28 de outubro de 2012

luz quieta

O serviço funerário de São Bernardo não tem sirene.
Um carro branco, geladeira de almas, com uma luz azul-movente por cima, sinaleiro de espíritos. Eis tudo.
Como os doentes e criminosos, não teriam os mortos também alguma urgência no deslocamento? Não deveriam também ser autorizados a abrir passagem por entre a corrente de viventes - estes, aos quais não mais importam nem os doentes, nem os criminosos, nem os mortos, nem as sirenes azuis silenciosas (a não ser quando sonoras e vermelhas)?
Não, não é a morte que alardeia, que precisa ser vista. Esta é a sua fuga - composta por indiscretas sirenes que impedem uma conversa num café e que fazem de um motorista comum um exímio executor de clareiras no trânsito fechado. A um tempo fugitivos e cúmplices na fuga, na sempre fuga nossa de cada dia, como num replay ad eternum de um filme da seção Aventura da Blockbuster (Suspense, Terror, Pornô...), somos embalados por iós e banhados de vermelhidão luminosa e plasmática.
E, no entanto, no silêncio das buzinas de todo dia, obedecemos ao sinal-vermelho-fechado e não nos atrai a atenção um faroleiro azul ao lado, a própria morte no banco do passageiro num carro branco demais para sua  presença.

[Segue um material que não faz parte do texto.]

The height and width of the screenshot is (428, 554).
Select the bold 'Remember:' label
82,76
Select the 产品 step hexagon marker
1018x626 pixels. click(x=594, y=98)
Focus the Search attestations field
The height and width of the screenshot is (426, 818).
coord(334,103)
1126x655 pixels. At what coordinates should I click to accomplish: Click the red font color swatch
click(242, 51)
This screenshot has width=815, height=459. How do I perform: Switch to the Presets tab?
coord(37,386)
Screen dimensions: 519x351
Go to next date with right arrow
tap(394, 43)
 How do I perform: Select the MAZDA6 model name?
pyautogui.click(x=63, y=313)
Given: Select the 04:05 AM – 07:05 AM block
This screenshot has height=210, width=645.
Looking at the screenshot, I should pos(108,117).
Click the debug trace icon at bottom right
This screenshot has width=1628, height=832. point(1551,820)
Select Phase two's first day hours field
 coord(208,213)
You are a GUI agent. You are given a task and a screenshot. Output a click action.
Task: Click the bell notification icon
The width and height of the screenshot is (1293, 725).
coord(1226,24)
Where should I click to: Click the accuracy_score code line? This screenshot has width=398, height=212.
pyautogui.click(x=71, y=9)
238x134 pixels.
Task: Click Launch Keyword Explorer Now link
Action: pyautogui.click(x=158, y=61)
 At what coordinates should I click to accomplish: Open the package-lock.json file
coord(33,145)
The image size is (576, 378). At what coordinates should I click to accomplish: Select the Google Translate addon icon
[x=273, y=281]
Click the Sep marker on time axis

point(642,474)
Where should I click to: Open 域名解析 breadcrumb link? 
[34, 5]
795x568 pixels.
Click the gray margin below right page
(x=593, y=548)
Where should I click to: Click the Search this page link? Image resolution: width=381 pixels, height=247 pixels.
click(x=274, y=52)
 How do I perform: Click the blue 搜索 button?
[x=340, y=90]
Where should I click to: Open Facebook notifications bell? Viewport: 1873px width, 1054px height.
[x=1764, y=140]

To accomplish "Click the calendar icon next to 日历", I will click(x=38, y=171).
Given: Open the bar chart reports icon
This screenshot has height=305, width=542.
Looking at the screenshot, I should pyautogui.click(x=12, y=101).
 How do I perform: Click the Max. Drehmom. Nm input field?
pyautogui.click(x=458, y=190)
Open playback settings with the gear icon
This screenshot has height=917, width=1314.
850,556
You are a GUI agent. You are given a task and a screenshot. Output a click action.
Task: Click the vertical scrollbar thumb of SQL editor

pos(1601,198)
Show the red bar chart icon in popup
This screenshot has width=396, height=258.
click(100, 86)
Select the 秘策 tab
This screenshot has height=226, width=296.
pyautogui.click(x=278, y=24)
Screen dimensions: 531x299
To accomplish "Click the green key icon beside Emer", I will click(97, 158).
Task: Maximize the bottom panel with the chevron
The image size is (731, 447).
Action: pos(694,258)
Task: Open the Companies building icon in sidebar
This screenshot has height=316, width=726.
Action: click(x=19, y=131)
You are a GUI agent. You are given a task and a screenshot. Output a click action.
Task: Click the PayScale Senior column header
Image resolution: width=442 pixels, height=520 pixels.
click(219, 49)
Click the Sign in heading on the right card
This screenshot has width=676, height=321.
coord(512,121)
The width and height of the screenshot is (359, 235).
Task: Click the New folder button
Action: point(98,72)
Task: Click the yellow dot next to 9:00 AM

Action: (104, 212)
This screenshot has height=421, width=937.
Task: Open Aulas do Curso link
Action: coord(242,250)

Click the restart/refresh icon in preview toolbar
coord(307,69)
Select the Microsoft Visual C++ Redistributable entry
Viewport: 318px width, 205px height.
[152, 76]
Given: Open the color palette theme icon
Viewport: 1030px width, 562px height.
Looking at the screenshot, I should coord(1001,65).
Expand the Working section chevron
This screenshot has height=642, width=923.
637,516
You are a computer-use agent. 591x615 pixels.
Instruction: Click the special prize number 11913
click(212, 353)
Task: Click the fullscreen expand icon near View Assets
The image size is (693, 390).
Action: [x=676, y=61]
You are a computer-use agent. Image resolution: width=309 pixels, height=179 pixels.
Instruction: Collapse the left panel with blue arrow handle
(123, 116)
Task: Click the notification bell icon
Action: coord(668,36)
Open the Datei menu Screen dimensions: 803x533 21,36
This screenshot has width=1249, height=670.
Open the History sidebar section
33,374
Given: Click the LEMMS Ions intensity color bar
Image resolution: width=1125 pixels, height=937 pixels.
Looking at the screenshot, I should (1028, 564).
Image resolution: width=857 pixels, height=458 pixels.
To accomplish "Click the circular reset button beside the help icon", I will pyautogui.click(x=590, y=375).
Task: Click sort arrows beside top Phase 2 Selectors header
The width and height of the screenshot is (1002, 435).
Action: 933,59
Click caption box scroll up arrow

Aos viventes, a cromoterapia adverte: Deem preferência ao azul para momentos de relaxamento. As tonalidades do azul - principalmente as que tendem ao pastel - são altamente recomendadas pelos cromoterapeutas na pintura de ambientes tranquilos como quartos e banheiros, pois trazem ao habitante uma sensação de serenidade e paciência, bastante adequada ao sono.